I tried it once - this pen and send - back when I was 16-years-old, gaining excellent insight to how folks on the island nation of Jamaica lived and carried about. Then I felt guilty about being a teenager with so much more than they had, that I stopped talking about my life after a couple of rounds.

Soon, two months into the autumn following my summer visit there, I stopped buying stamps, never got a new piece of mail, and lost out on a terrific learning opportunity.

I've always enjoyed writing and discussion - there is no mistake about that. It just took me a good while to learn that others may look forward to mail more so than me.

So I tried it again three years later.

My last actual pen-pal attempt was with my childhood friend whom I had intended on confiding during my first few months away at university in America.

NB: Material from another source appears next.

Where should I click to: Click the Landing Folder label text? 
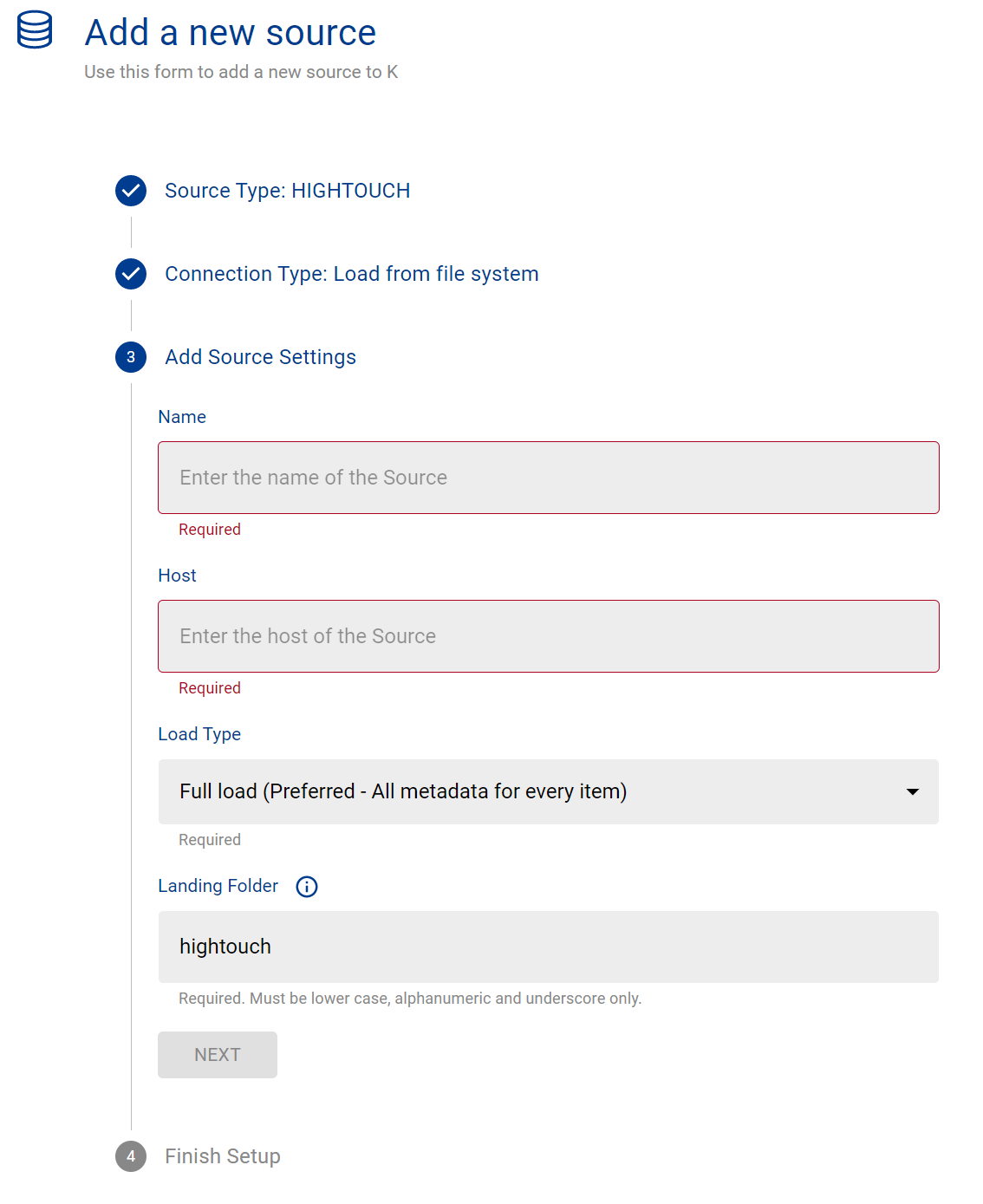click(x=218, y=886)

I had every intention of discussing with him the challenging courses I was enrolled in, the difficult workouts I was running, and the complete change of pace university brings about.

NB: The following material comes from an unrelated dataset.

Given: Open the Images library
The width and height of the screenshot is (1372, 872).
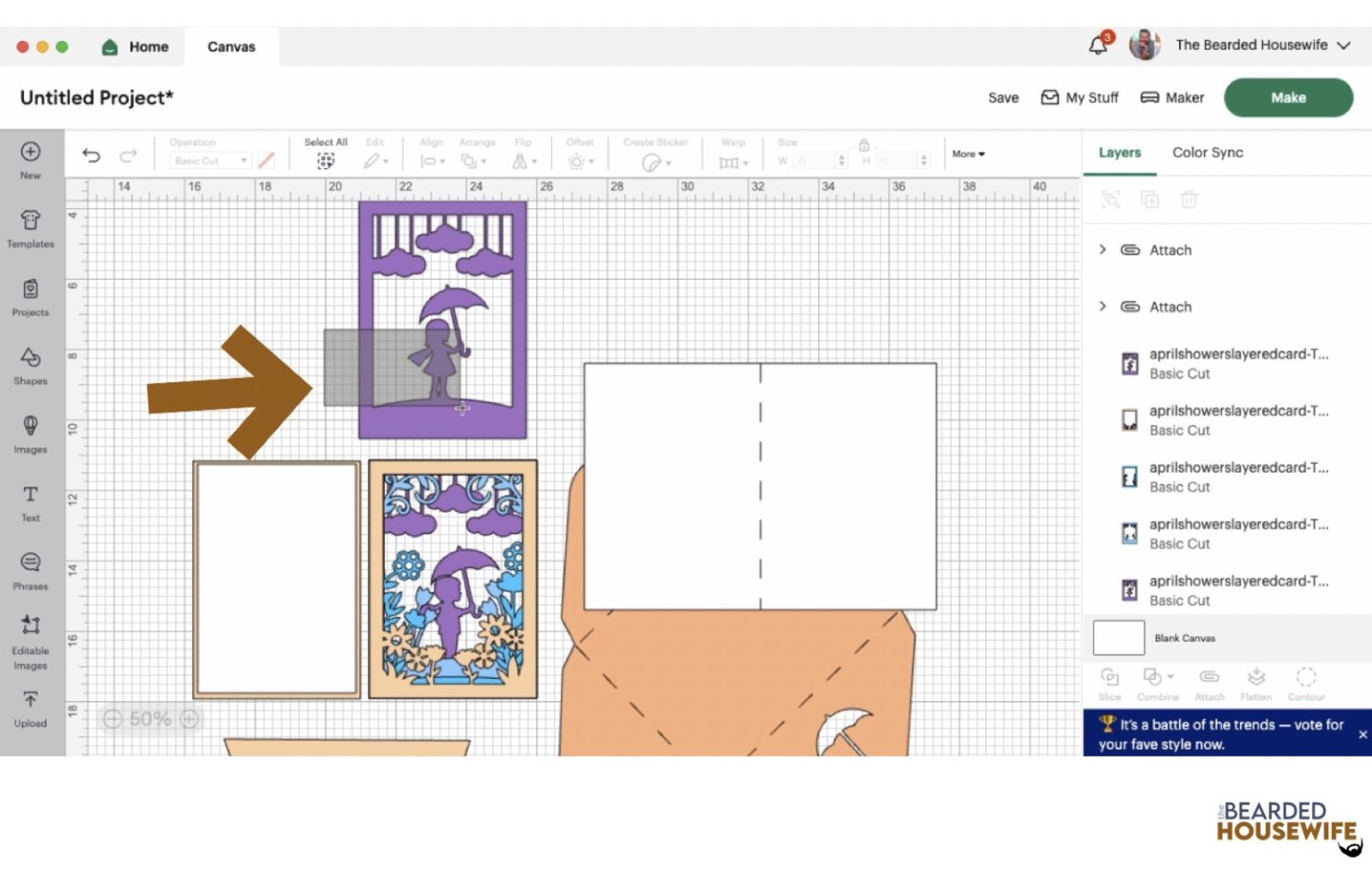Looking at the screenshot, I should point(30,434).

However, four weeks turned into six, and the one page I had saved to describe life far away from home was moved into a pile. That stack became dusty and soon became scrap. As a starving student, that scrap of sheets was used - and re-used - for notes, dwellings and thoughts about everthing once-upon-a-time. I finally hitched a ride on the communication wave by picking up the phone and calling him long distance.

No answer.

And so the great experiment which was called letter-writing began and ended before ever setting sail for true north.

An Olympic gold medalist ruined my personal retirement from this game by one simple answer to an e-mail nearly two years ago.

I was hyped following one of his historic achievements now 21 months old, and sent him an e-mail congratulating him on his remarkable day.

I wanted to participate in athletics full-circle.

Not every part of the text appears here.